## PASSAGE PROVIDED
Mouse replacement systems enable the user to control the mouse pointer using head movements captured by a webcam. Here, the user is drawing a line with a painting program by moving his head. The feature being tracked is a 10 × 10-pixel image patch on the subject’s left eyebrow. The subject moved his head from his lower left (a), upward (b), and then to his lower right (c). The image coordinates of the feature were translated into screen coordinates for the mouse pointer by a linear mapping

The most recent version of the Camera Mouse uses an optical flow approach for tracking [23]. Optical-flow trackers estimate the location of a feature to be tracked by matching the image patch estimated to contain the feature in the previous image with the locally best-matching patch in the current image. Optical-flow trackers are known to incur “feature drift” [9]. The tracked location may slowly drift away from the initially-selected feature, for which no record is kept. Camera Mouse users may experience a slow drift of the tracked feature along the nose or eyebrow of the user. Feature loss can also occur when a spastic user makes a rapid involuntary head motion.

To address the problems of optical-flow tracking, we introduce the Kernel-Subset-Tracker. The Kernel-Subset-Tracker uses an exemplar-based approach to track the user’s head. A training set of representative sample images of the user’s face (or regions of the face) are collected at the beginning of the computer session. After the setup phase, these images are used to create template images for positional tracking. Our approach is based on kernel projections [10, 11], a technique from classification theory.

We here report a significant improvement of the communication bandwidth of test subjects when the Camera Mouse is augmented with the Kernel-Subset-Tracker. We refer to this system as the Augmented Camera Mouse to distinguish it from the standard Camera Mouse. The Augmented Camera Mouse tracks facial features accurately, without any notable drift, even when subjects move their heads quickly or through extreme orientations, and in the presence of background clutter. We also report that the Augmented Camera Mouse successfully tracked the eyebrow of a user with severe movement impairments. The user was thus able to generate mouse-click events by raising his eyebrow.

## DATA PROVIDED
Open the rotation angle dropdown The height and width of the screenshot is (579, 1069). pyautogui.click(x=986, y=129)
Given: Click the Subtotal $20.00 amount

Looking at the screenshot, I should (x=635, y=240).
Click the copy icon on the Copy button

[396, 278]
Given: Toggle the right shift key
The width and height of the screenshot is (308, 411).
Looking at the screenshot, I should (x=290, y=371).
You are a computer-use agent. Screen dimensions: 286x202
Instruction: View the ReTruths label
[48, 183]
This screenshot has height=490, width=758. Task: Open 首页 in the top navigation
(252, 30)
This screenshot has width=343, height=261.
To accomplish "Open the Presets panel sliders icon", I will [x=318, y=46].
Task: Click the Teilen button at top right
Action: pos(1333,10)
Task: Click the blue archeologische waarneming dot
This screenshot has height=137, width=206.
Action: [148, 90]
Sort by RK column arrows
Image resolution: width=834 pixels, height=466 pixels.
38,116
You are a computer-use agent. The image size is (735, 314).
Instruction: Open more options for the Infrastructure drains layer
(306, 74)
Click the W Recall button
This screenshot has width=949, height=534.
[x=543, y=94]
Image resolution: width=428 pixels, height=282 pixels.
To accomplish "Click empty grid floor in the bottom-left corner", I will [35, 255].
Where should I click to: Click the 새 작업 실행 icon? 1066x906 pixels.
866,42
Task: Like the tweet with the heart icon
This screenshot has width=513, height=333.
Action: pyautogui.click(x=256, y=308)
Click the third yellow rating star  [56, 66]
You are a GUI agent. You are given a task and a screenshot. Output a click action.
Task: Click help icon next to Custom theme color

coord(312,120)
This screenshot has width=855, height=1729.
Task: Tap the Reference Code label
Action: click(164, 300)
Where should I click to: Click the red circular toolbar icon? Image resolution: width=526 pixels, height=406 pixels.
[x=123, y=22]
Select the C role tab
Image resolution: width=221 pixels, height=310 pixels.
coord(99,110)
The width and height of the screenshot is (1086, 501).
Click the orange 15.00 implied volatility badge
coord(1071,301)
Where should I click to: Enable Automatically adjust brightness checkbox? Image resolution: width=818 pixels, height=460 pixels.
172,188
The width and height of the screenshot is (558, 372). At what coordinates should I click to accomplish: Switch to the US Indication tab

## EXERCISES TO COMPLETE
1. Translate this sentence from the Camera Mouse passage into Spanish: "The Kernel-Subset-Tracker uses an exemplar-based approach to track the user’s head."
2. Extend the passage on the Camera Mouse and its head tracking, picking up right after its final sentence.

## ANSWERS FOR THE EXERCISE
1. El Kernel-Subset-Tracker utiliza un enfoque basado en ejemplares para rastrear la cabeza del usuario.

2.
2 Related work

Assistive technology offers many hardware devices for people with motion impairments, but very few video-based mouse-replacement systems. A database of information about assistive technology, ABLEDATA [1] lists more than 36,000 products for users with disabilities. The database category “mouse emulation programs” has only 58 entries, and most of these describe education software to be used with physical switches. Only two systems listed offer camera-based mouse-pointer control: the Camera Mouse and the Quick Glance 3™ mouse emulator system by EyeTech Digital Systems. Quick Glance 3 [33] illuminates the user’s face with infrared lighting and tracks his or her pupils using infrared-sensitive cameras. Other infrared-based commercial mouse-replacement systems are the SmartNAV [36] system by NaturalPoint, which follows a reflective dots attached to the user’s head, and the RED Eye Tracking System by SensoMotoric Instruments [34]. Another SensoMotoric product, the iView X HED [18], is a head-mounted system for eye tracking. The QualiEye program [32] by Qualilife is a camera-based mouse-replacement system that tracks a user’s face using a webcam.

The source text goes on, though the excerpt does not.